**ВАША ЗАДАЧА:** Перечислите всех женщин, чьи слова приведены в тексте о гибели экипажа «Курска» в виде прямой речи.

**ТЕКСТ ДЛЯ ЧТЕНИЯ:**
::::::
В первую неделю после катастрофы власти говорили, что для спасения экипажа делается все возможное. Но с каждым днем надежды становилось все меньше и меньше.
"Ну, глаза-то опускали, говорили успокоительно: "Все делается, вот все делается", – говорит мать погибшего Сергея Кокурина Алла. – Ну, все делают. Не могли сделать просто, и все. Со спасением затягивалось все. Это было непонятно для нас. Мы думали, что все будет сделано, как и обещали. А каждый день уходил и уходил".
Спустя 8 дней к месту трагедии допустили норвежское спасательное судно с глубоководными водолазами. 21 августа, спустя девять дней после взрыва, они вскрыли спасательный люк девятого отсека, обнаружили там воду и тело погибшего моряка. Спустя еще день в Видяево прилетел Владимир Путин, чтобы встретиться с родными моряков.
"В принципе, у меня лично было чувство, что я уже все знаю, что скажут. Мне это уже было неинтересным, и на меня нахлынуло горе, я жила только этим. И живу только этим до сегодня. У меня забрали единственного сына", – говорит Алла.
О причинах аварии Владимир Путин ничего конкретного не сказал. Почему не удалось спасти экипаж – тоже.
"Не знаю я, почему правду не говорят. У нас же только через 30-50 лет правду говорят. У нас в России же так. Хотела, конечно, правду узнать", – говорит Ханифа Зубайдулина.
Исчерпывающих ответов нет и сейчас, 20 лет спустя, а вопросы до сих пор звучат так же четко.
"Почему вы лжете? Почему вы говорите, что вы все мобилизовали, если вы упустили один за другим несколько моментов? Вы помощью не воспользовались, никого не вызвали. Вы всем кричите, что у нас есть глубоководные аппараты. Почему вы их не используете? Не такая это глубина", – говорит Галина Исаенко.
"Я этого никак не могу понять, не знаю даже, что сказать, почему отказались [от иностранной помощи]. Потому что они виноваты сами, наверное, из-за этого отказались от помощи, я так думаю", – говорит Зуайдулина.
Алла Кокурина вопросы задавать перестала. Размышлять о причинах трагедии жена офицера сейчас уже не видит смысла.
"Ну а что, уже Сереженьки нет, – говорит она. – Я бы рада вам объяснить, сказать, может быть. Я чувствую много, может, меня разрывает. Но высказать все это безграмотно, плохо даже и не хочется, потому что это только испортит дело главному, хорошему".
София Дудко, мать погибшего подводника Сергея Дудко, издала книгу в память об экипаже "Курска", она ходит к школьникам проводить "уроки мужества". Ей важна только память о моряках. Все разговоры о "правде" трагедии она считает неуместными.
"Зачем мне ее узнавать, если я ее знаю? Я об этом не говорю. Я занимаюсь только памятью, – говорит она. – Я этим не занимаюсь. Я занимаюсь только увековечиванием памяти. Поэтому, пожалуйста, таких вопросов больше мне не задавать".
Галина Исаенко считает, что виновные у трагедии есть и они до сих пор не наказаны. Трагедия стала не случайностью, а закономерностью. На флоте не было условий для нормальной службы, морякам часто приходилось рисковать. А глядя на фотографии 20-летней давности, она вспоминает, что в то время на берегу приходилось не легче, чем в море.
::::::
**ИСХОДНЫЕ ДАННЫЕ:**
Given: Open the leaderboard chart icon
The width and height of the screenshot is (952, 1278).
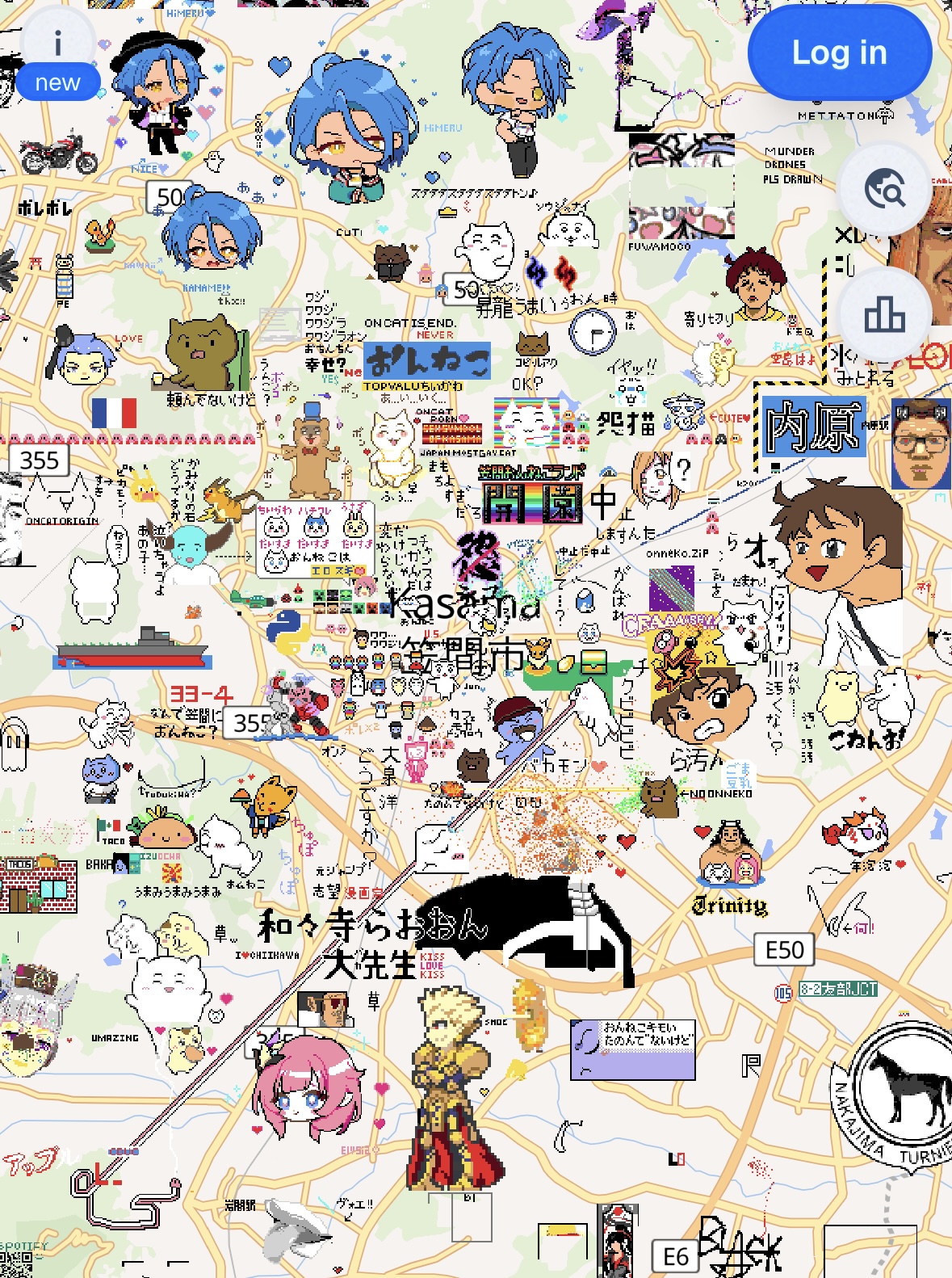Looking at the screenshot, I should (x=884, y=314).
::::::
**РЕЗУЛЬТАТ УПРАЖНЕНИЯ:**
- Алла Кокурина
- Ханифа Зубайдулина
- Галина Исаенко
- София Дудко